## Consigne de travail
Reprenez l'article sur la une de Libération et poursuivez-le à partir de sa dernière phrase.

## Texte extrait

>>>>>

Journaliste ou militant: deux exemples récents, les riches et l’islamisme

La Une de Libé; « Casse-toi , riche con », a fait beaucoup de bruit mais pas nécessairement le bruit le plus utile. Beaucoup se sont interrogés sur le coté vulgaire et grossier de cette première page qui est une vraie « connerie ». Mais peu se sont interrogés sur son bien-fondé déontologique. En effet, qu’est-ce que « Libération » ? D’après Wikipédia, il s’agit d’un journal quotidien généraliste. Il s’agit, certes, d’un journal quotidien ancré à gauche, nul ne le conteste et nul ne le lui reproche. Mais lorsque son Directeur de Publication justifie le titre provocateur et grossier en disant que ce n’est qu’une juste réponse aux provocations et aux grossièretés ou insultes de Bernard Arnault, fait-il du journalisme ou du militantisme ?

<<<<<

## Matériel fourni
>>>>>

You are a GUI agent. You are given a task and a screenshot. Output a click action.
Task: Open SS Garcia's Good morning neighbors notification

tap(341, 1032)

<<<<<

## Réponse rédigée
Le Président de la République a assimilé cette « Une » à une recherche exacerbée du rendement économique (à défaut du « profit »), mais il y a davantage: le comportement de certains éléments de la presse s’assimile de plus en plus fréquemment à des prises de position de caractère étroitement idéologique ou partisan. Il ne s’agit point de contester les choix fondamentaux de tel ou tel quotidien ou magazine: droite-gauche, conservateur-progressiste, mais à l’intérieur de ce choix de disposer d’une information complète. Sur le sujet de la double nationalité des riches, le titre de « Marianne » s’interrogeant sur le patriotisme économique des riches (sont-ils des traîtres à la France ?) est beaucoup plus intéressant sous l’angle journalistique.

Mais ce n’était là qu’une introduction destinée à bien cadrer la réflexion qui va suivre.
Elle concerne « Le Monde » et son reporting de ce qui se passe en Egypte. Depuis plusieurs mois, le tandem de reporters formé par Claire Talon et Christophe Ayad défend une présentation tronquée de la situation politique égyptienne.

Mohamed Morsi le 13 juin 2012 (C)Levine/SIPA


Petit florilège.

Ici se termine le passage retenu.